This section provides an overview of issues and questions in Health that preceded and spurred the creation of the Center for Incentive Design.

The healthcare industry has numerous examples of misaligned incentives that create inefficiencies and barriers to access. Further study of Incentive Design can help raise awareness, identify and quantify the effects of misaligned incentives, and offer ways to create better systems.

Certifying new doctors

We don’t train enough doctors in the US. This has little to do with the demand for doctors or the number of students who want to train as doctors, and lots to do with restrictions from the National Residency Matching Program on how many residents can train per year. This program even has an exemption from antitrust laws that support it.

Doctors who are currently in the profession get to decide how many new doctors to allow into the profession. While not necessarily nefarious, this creates perverse incentives. The fewer doctors that enter the profession, the higher the wages of those who already are doctors. Could this protectionist incentive be part of the reason why residency requirements force new trainees to slog through years of long hours and low wages? Or why so few are allowed to match in the first place?

ID can help shine a light on this incentive misalignment issue, understand how it affects behavior, articulate its economic and medical implications, and offer better approaches to ensuring high quality medical training while dissuading protectionist practice.

Copayments

One of the core problems in healthcare is an agency problem. Though we want everyone to have access to decent healthcare, many can’t afford this on their own. Therefore governments or insurers step in. But this creates a perverse incentive for individuals to over-consume healthcare when someone else is paying.

We use copayments to dissuade this overconsumption, but this fixed fee approach offers little disincentive to wealthy people, while arguably putting too high a barrier for the less well off.

Would it make sense to consider income as a factor in copayments? The Swiss consider income as a factor in calculating speeding tickets; how might a similar approach change the incentives within the US healthcare system?

Reduce drag of payment fees

Doctors often are required to pay a fee of 2.5% to receive electronic payments from insurance companies, who contract with third party providers to run this transaction. No company would stand for self-imposing a 2.5% fee on paying its own employees – and yet our healthcare system enables and incentivizes middlemen to do just that.

Accelerating research and development

Institutional Review Boards (IRBs) that oversee medical research put too much emphasis on liability reduction and don’t adequately consider the risk-to-probability ratio or the potential for human advancement that can come from research. This is outlined in great depth by Simon Whitney in “Oversight to Overkill” and expounded upon here.

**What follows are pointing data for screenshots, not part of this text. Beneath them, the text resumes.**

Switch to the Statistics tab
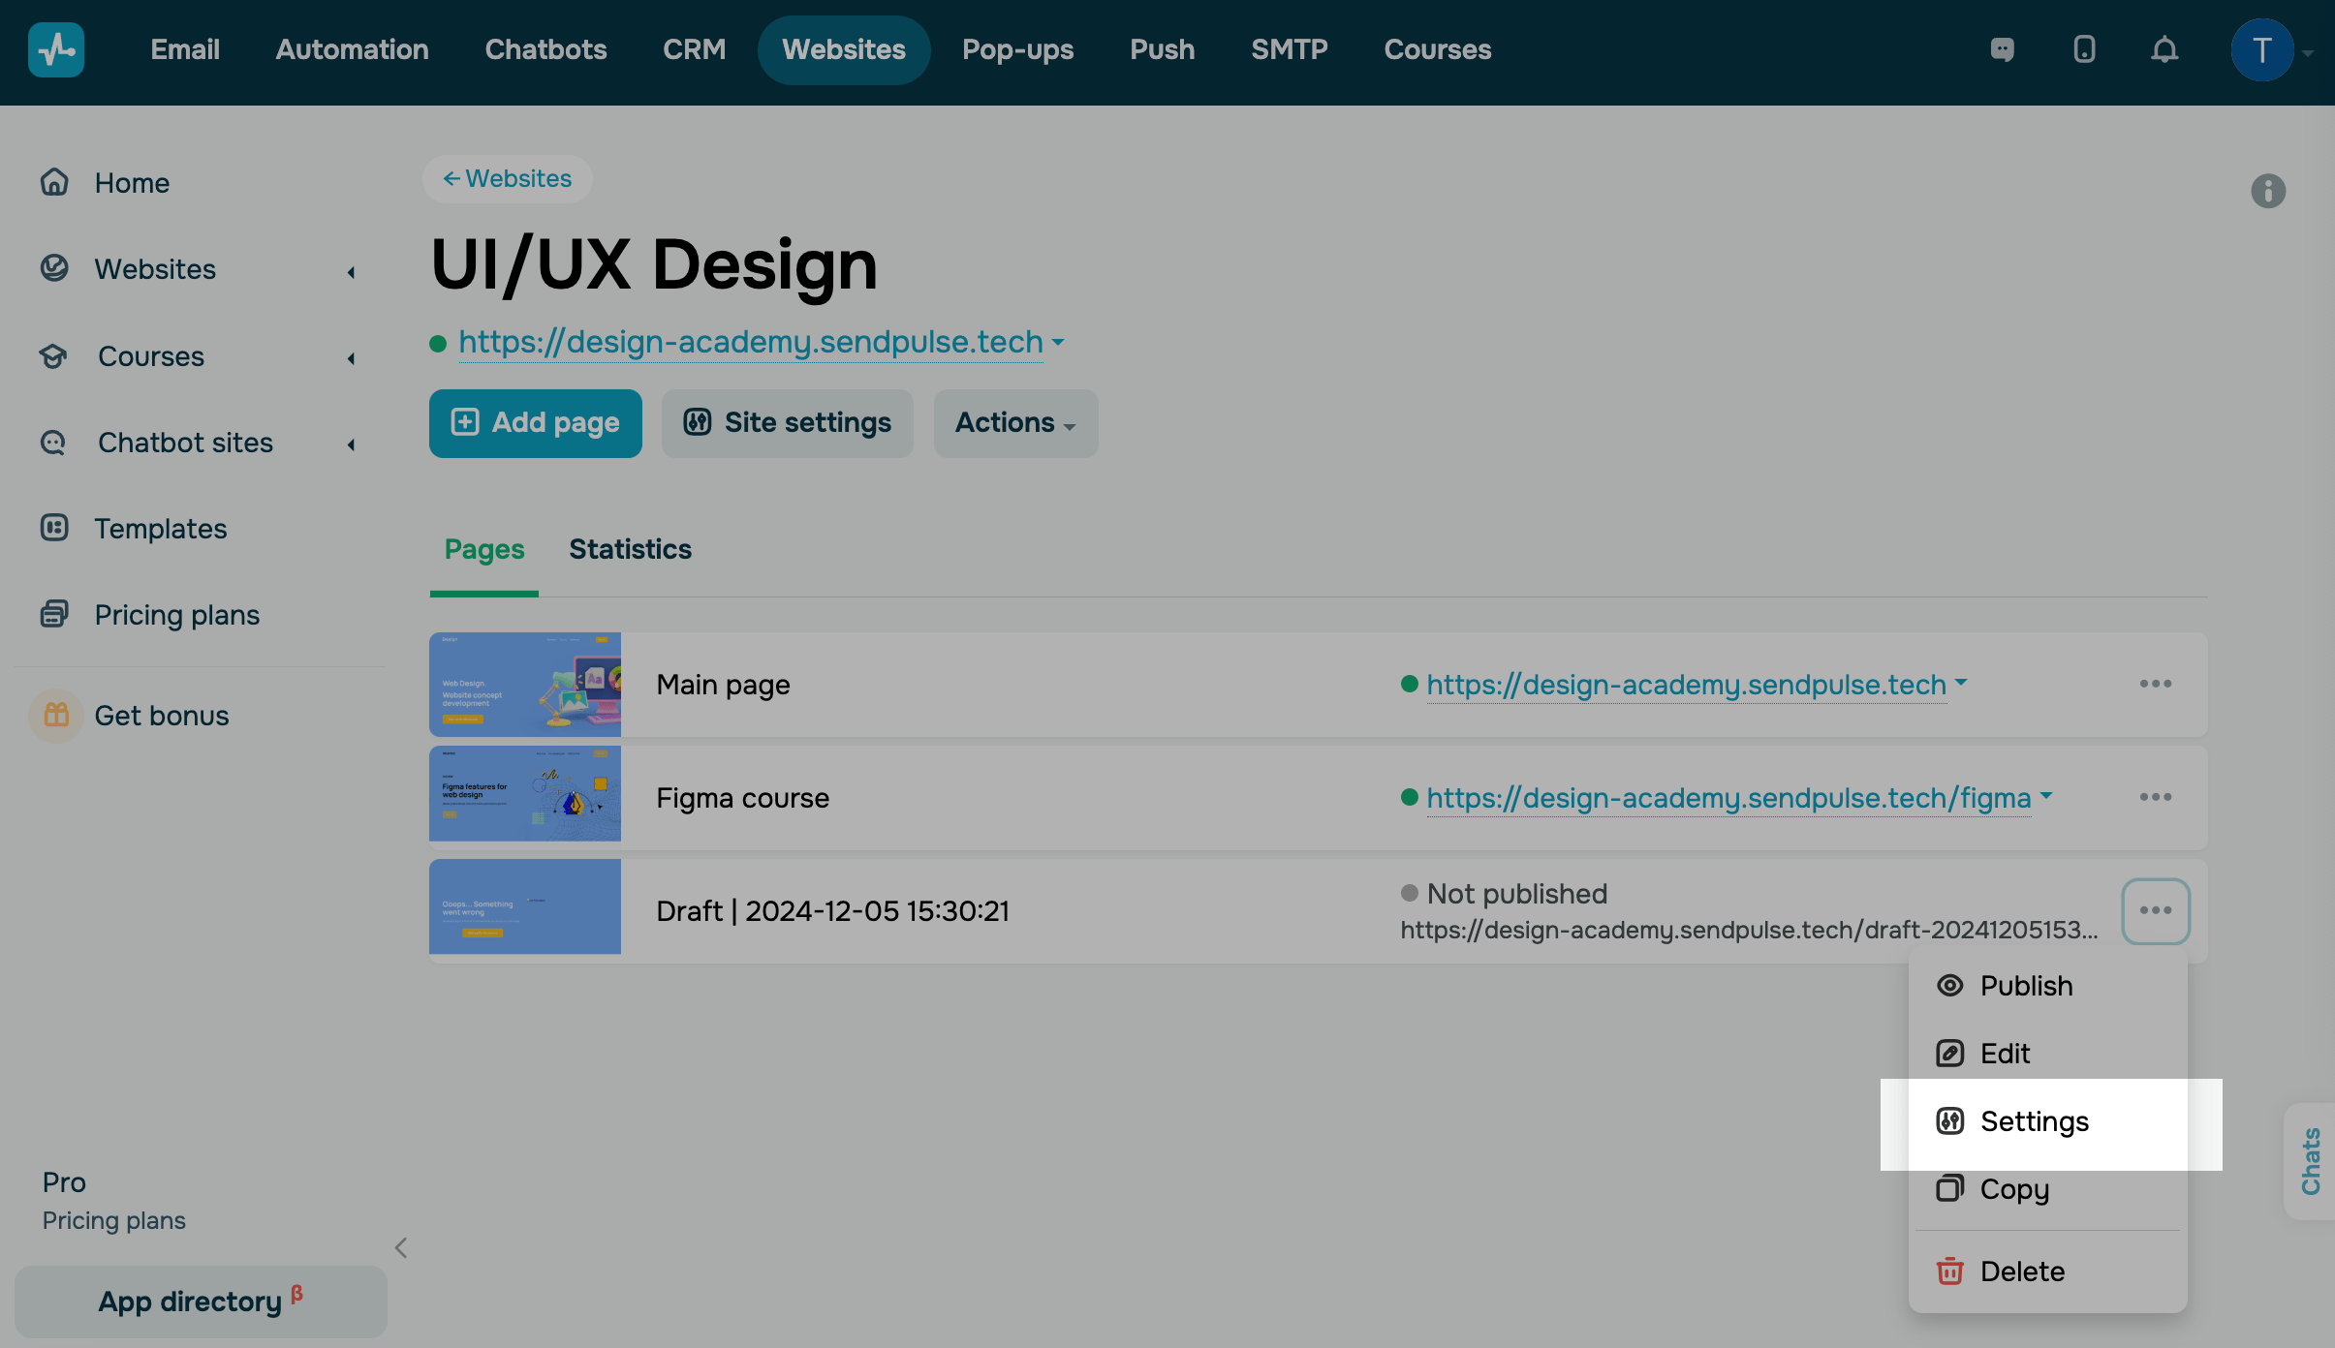The width and height of the screenshot is (2335, 1348). (630, 549)
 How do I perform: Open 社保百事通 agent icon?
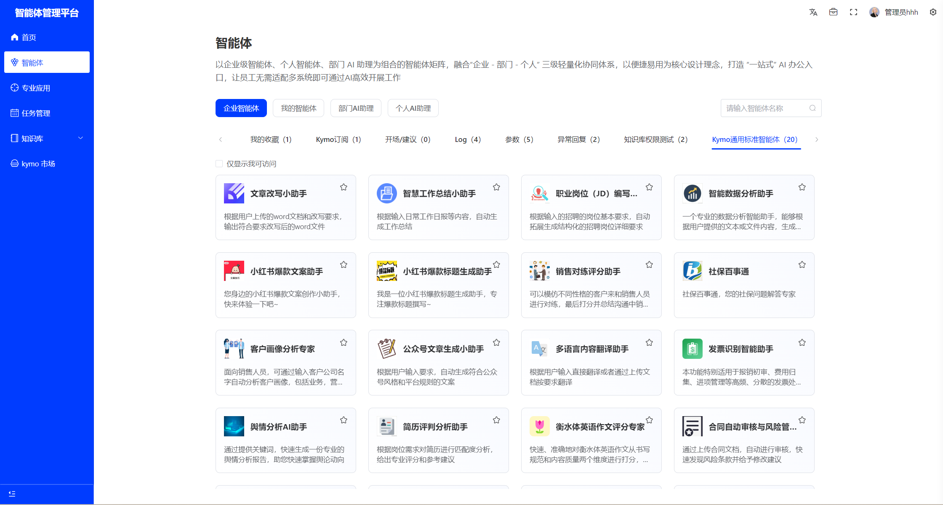pyautogui.click(x=692, y=271)
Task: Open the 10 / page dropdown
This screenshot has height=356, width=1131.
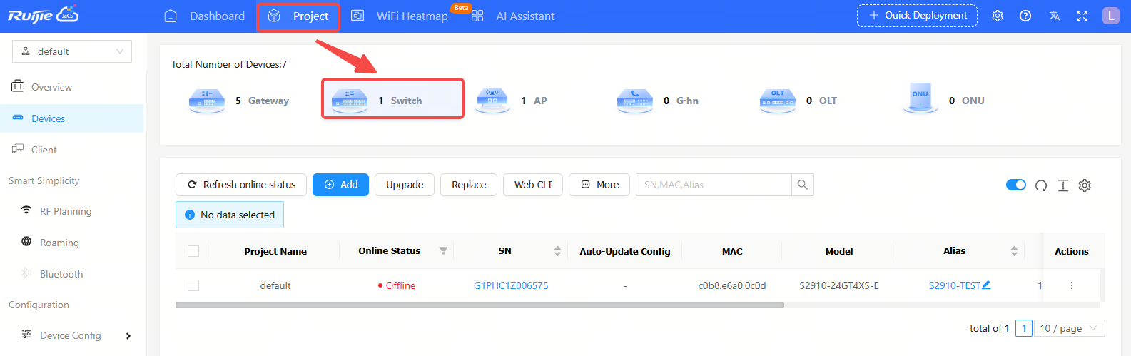Action: pos(1068,328)
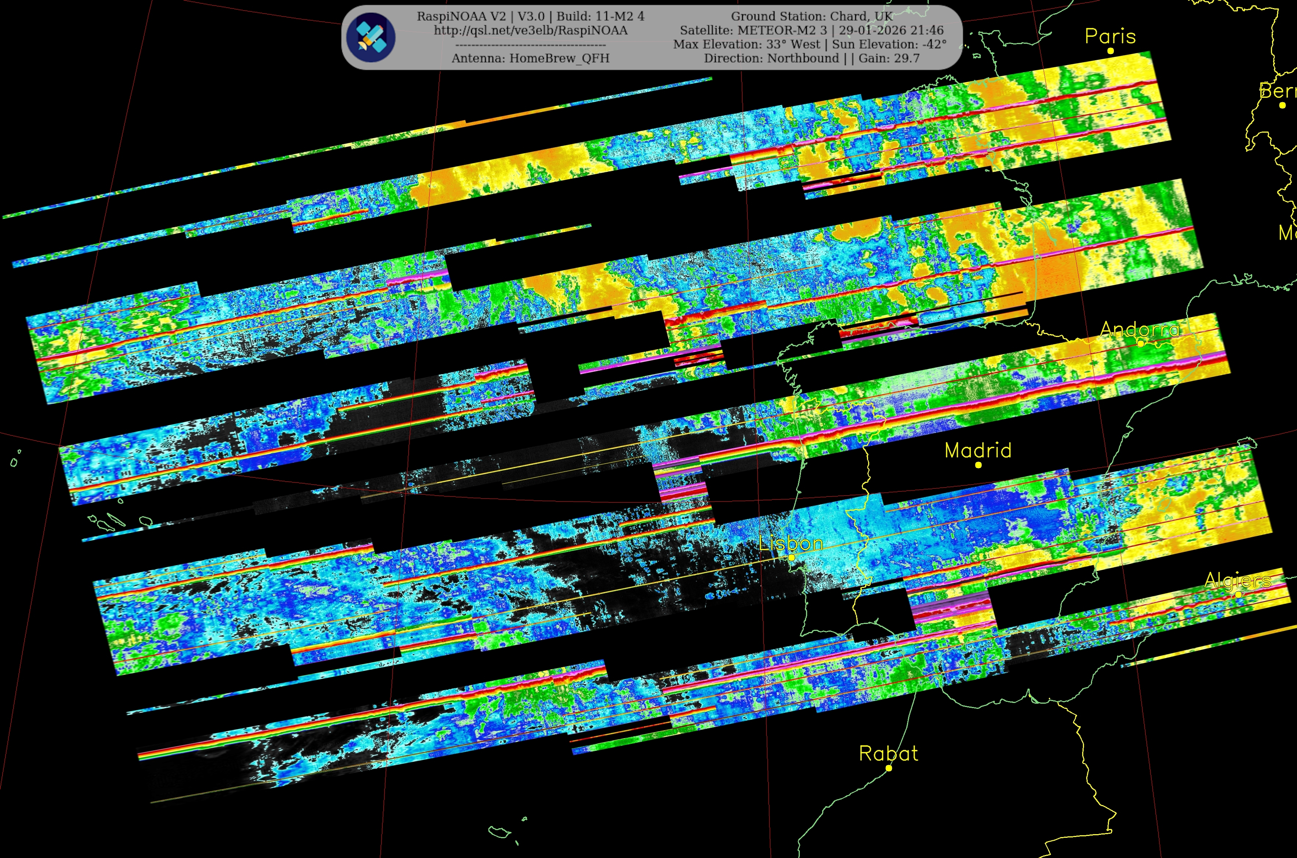Screen dimensions: 1297x858
Task: Click the Ground Station Chard, UK text
Action: tap(811, 16)
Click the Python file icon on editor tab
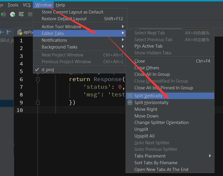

From Oversight to Overkill: Inside the Broken System That Blocks Medical Breakthroughs—And How We Can Fix It

How do we leverage better ID study to understand the incentives with which IRBs are operating and help shift the systemic risk / reward profile?

Overconsumption of tests

Patients have an incentive to request any test that might potentially be useful (or at least, they don’t have much disincentive as they don’t directly bear the costs). Doctors get compensated for running tests. These incentives together could lead to a systemic overconsumption of testing that’s expensive and drives costs up for everyone. It can also lead to increased stress from false positives — for example, a 7%-12% false positive rate compounded over 10 yearly exams means a woman has a 50% - 70% likelihood to experience at least one false positive. Though insurance companies have some incentive to deny testing, this is not a good long-run solution, as increased costs can just get passed on.